Metadata-Version: 2.4
Name: airflow-turbine
Version: 0.5.12
Summary: Airflow operator for Turbine data quality checks
Requires-Python: >=3.12
Requires-Dist: apache-airflow>=3.0
Requires-Dist: turbine-client
Provides-Extra: dev
Requires-Dist: pytest>=8.0; extra == 'dev'
Requires-Dist: respx>=0.22; extra == 'dev'
Description-Content-Type: text/markdown

# airflow-turbine

[Apache Airflow](https://airflow.apache.org/) operator for [Turbine](https://pypi.org/project/turbine-data/). Drop `TurbineCheckOperator` into a DAG, point it at a Turbine server with an Airflow Connection, and your data-quality checks run as native Airflow tasks. The operator is deferrable — it releases the worker slot while Turbine evaluates, then resumes to log every Check Outcome and fail the task on any breach.

## Install

```bash
uv add airflow-turbine
```

Python 3.12 or newer.
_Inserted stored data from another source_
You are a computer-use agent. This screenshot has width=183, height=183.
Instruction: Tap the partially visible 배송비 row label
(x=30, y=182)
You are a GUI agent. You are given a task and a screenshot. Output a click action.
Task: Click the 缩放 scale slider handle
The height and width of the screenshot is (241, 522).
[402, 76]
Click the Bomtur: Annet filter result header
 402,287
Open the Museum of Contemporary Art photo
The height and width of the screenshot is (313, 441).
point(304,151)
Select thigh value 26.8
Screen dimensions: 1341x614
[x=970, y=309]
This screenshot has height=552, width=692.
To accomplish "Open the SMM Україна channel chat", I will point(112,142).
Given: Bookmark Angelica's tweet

Pulls only `apache-airflow` and `turbine-client` — the Turbine engine never enters your Airflow environment.

## Minimal example

```python
from airflow_turbine import TurbineCheckOperator

quality = TurbineCheckOperator(
    task_id="quality",
    turbine_conn_id="turbine",
)
```

The Connection's `host` / `port` / `schema` build the base URL; `password` (when set) becomes a static bearer token. With no other configuration the operator runs every contract registered with the server.

## Contract Selection

```python
TurbineCheckOperator(
    task_id="quality",
    turbine_conn_id="turbine",
    contracts=["orders", "customers"],   # list, single id, or None to fan out across every contract
)
```

`contracts=None` (the default) fans out across every registered contract; `contracts=[]` is a no-op that succeeds without running anything (useful when the list is templated from an upstream task).

## Check Window from the DAG's data interval

Opt in to forward `data_interval_start` / `data_interval_end` as the Check Window:

```python
TurbineCheckOperator(
    task_id="quality",
    turbine_conn_id="turbine",
    use_data_interval=True,
)
```

Off by default — every scheduled DAG has a data interval, and forwarding it unconditionally would spray warnings on contracts whose SLAs do not declare a latency element. Setting `use_data_interval=True` together with `incremental=True` is rejected at task construction.

## Run options

```python
TurbineCheckOperator(
    task_id="quality",
    turbine_conn_id="turbine",
    incremental=True,    # check rows newer than the last watermark; mutually exclusive with use_data_interval
    flag_rows=True,      # persist failing-row PKs to the flag matrix
)
```

## Auth

Three modes, picked from the Connection:

| Connection shape | Resolved auth |
|---|---|
| `password` set, no OAuth `extra` | `BearerAuth(token=password)` |
| OAuth fields in `extra` (`tenant_id`, `client_id`, `client_secret`, `scope`) | `AzureADClientCredentials(...)` |
| No `password`, no OAuth `extra` | `None` (in-cluster, unauthenticated) |

Override the Connection-derived auth explicitly:

```python
from turbine_client import BearerAuth

TurbineCheckOperator(
    task_id="quality",
    turbine_conn_id="turbine",
    auth=BearerAuth(token="explicit"),
)
```

Any explicit `auth=...` requires `turbine_conn_id` to be set — the trigger re-reads the connection on the triggerer process to rebuild the auth without carrying credentials across the deferral boundary.

## Behaviour on failure

Each Check Outcome is logged on resume. The task raises `RuntimeError` when:

- The Check Run finishes with `RunStatus.FAILED`.
- Any Check Outcome is `FAILED` or `ERRORED`.

`WARNED` outcomes log at WARNING level but do **not** fail the task — advisory checks (`severity: warn` in the Quality Spec) surface as a soft signal.

## Compatibility

`airflow-turbine >= 0.5.12` requires `turbine-data >= 0.5.12` on the server.